Welcome to our weekly property digest, where we bring together the best homes for sale and rent across the world. This week, we have one of Frank Lloyd Wright’s ‘most important houses’ in Hollywood and the award-winning Y House in Venice among our discoveries.

Brutalist Berlin apartment

Image: Yaroslav Priadka / Fantastic Frank

2 bedrooms; €2.2m via Fantastic Frank
Graft Architects designed this brutalist bolthole in Berlin with interiors curated by Fantastic Frank. The Mitte apartment combines concrete and marble textures with bright pops of colour, steel cabinetry and Dinesen floorboards. Floor-to-ceiling windows peek onto the streetscape though it’s hard to tear your eyes away from the sculptural pistachio fireplace in the living room. See what we mean.

A woodland idyll in East Hampton

Courtesy of Compass

3 bedrooms; 3,800 sq ft; $4.995m via Compass
Architect Michael Haverland and his novelist partner Philip Galanes designed this glass house in East Hampton as their modernist countryside retreat. It’s inspired by Pierre Chareau’s 1932 Maison de Verre,  but instead of glass brick walls, the property has 12.5-ft-high walls of glass and black steel frames that give the appearance of oversized French factory windows.  The house backs onto a 6-acre nature reserve. Take a tour.

Converted 1930s jewel in London

Talisman House apartment on New Kings Road in London
Photography: The Modern House

4 bedrooms; 5,000 sq ft; £6.75m via The Modern House
Built in the 1930s as a glitzy petrol station and garage, this Art Deco London building was converted into four lateral lofts by BDLA Architects, including this 5,000 sq ft apartment. The studio also designed its interiors, which celebrate the building’s Crittall windows which span the width of the space. To maximise the apartment’s flexibility for its art-collector owners, BDLA installed a ‘network of movable walls’ which can be reconfigured to create more intimate spaces. Get a closer look.

Frank Lloyd Wright’s Samuel & Harriet Freeman House

Photography is from March and September 1972, with permission from Harriet Freeman. Courtesy: Dan Soderberg.

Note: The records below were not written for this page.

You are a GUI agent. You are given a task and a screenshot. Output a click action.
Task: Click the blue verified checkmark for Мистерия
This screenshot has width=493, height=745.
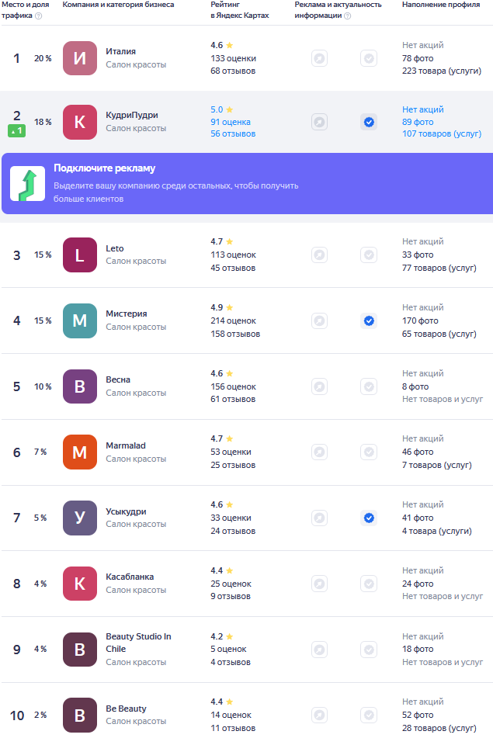coord(369,321)
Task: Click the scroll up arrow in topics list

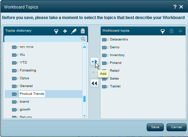Action: click(84, 47)
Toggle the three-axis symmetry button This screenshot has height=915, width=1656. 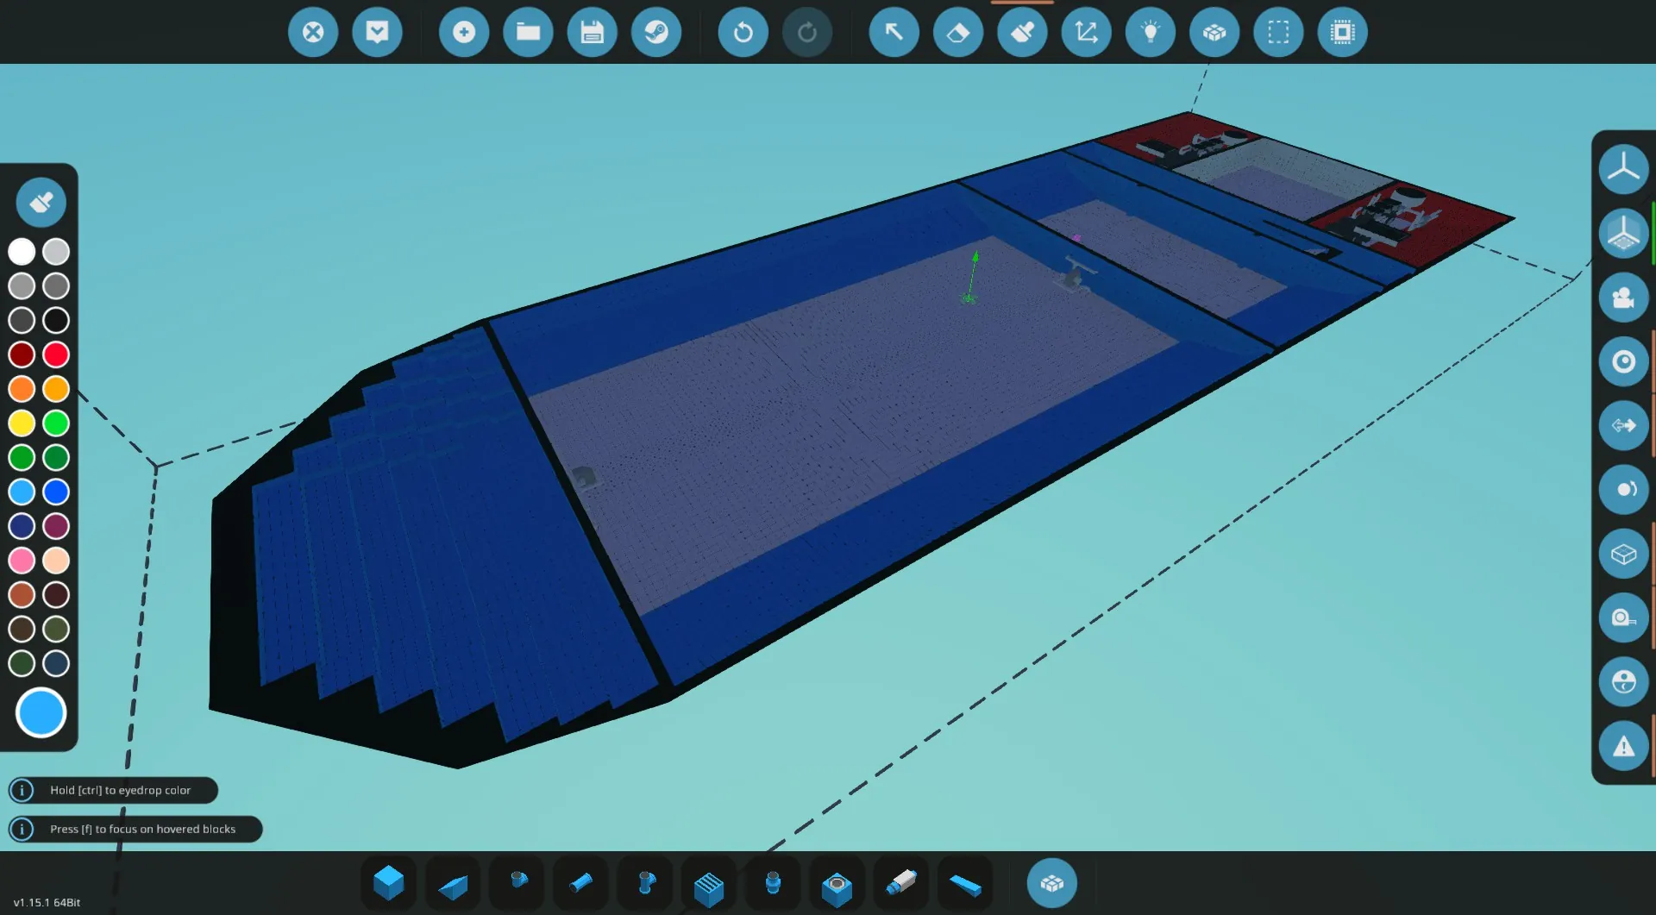(1623, 169)
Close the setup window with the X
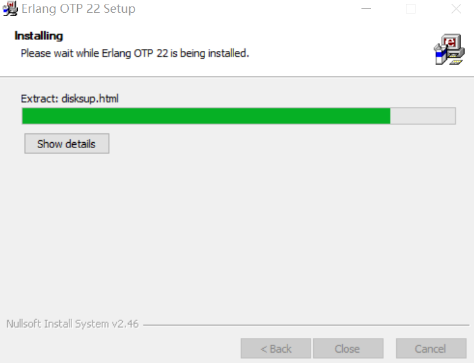The image size is (474, 363). (456, 9)
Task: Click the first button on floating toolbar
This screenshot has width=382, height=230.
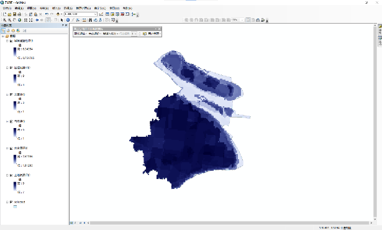Action: pyautogui.click(x=80, y=34)
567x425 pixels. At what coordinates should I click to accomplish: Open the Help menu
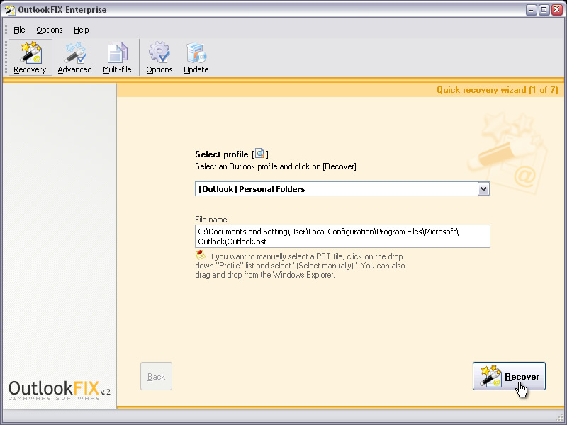[82, 30]

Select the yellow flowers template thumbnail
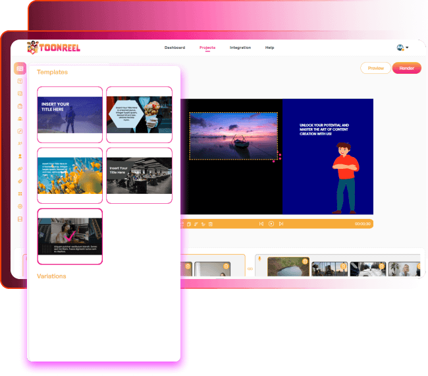70,175
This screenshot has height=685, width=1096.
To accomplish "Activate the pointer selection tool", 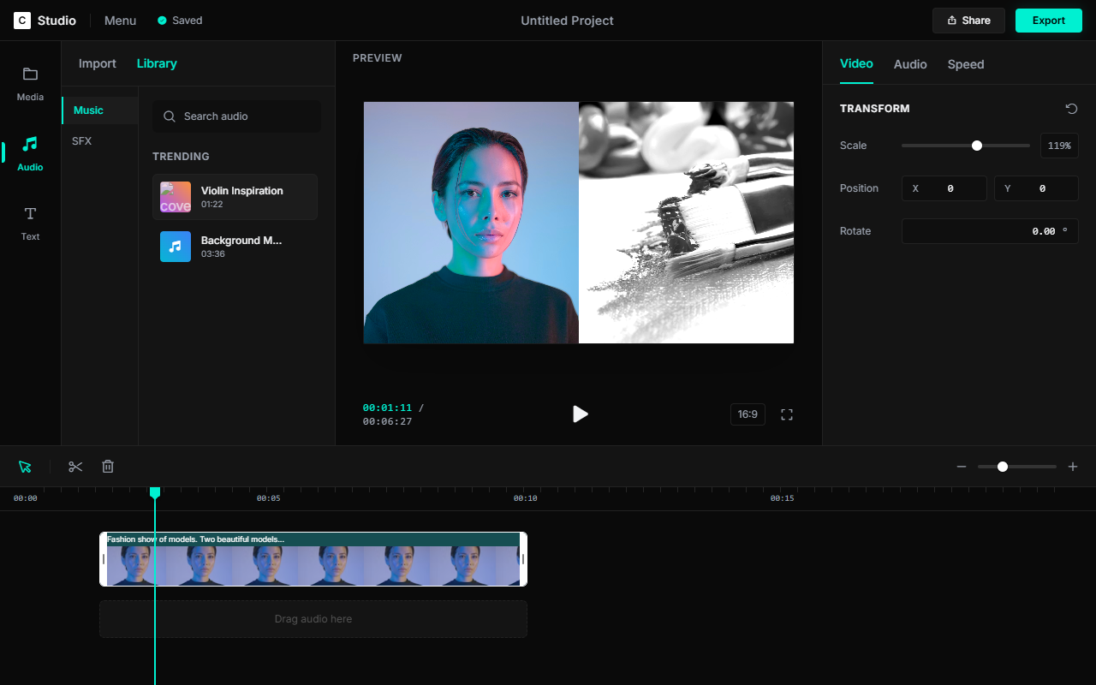I will 25,467.
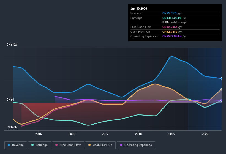Screen dimensions: 226x154
Task: Click the 2018 x-axis label
Action: (138, 134)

2 bedrooms; 2,884 sq ft; $4.2m via Deasy Penner Podley
The Samuel & Harriet Freeman House was completed in 1925 and the Los Angeles property is one of just six textile block houses designed by Frank Lloyd Wright, three of which are in the Hollywood Hills. It was damaged by an earthquake in the 90s but striking transparent diagonal corners and many original furnishings remain though the house needs a sensitive renovation by a FLW enthusiast. Take an armchair tour.

 Y House in Venice, Los Angeles

528 Grand Boulevard by Cigolle X Coleman architects
Photography: Gavin Cater

2 bedrooms; 2,081 sq ft; $2.6m via Compass
Cigolle X Coleman designed Venice’s award-winning Y House as their own live/work space and the Los Angeles property cuts a striking figure from the road thanks to its corrugated steel fencing, ribbon-shaped window and abundance of greenery. Inside, a monumental steel switchback staircase is the star feature while polished concrete floors are offset by unexpected raw plywood ceilings. Wraparound windows reveal the home’s oasis-like garden which you can peek inside.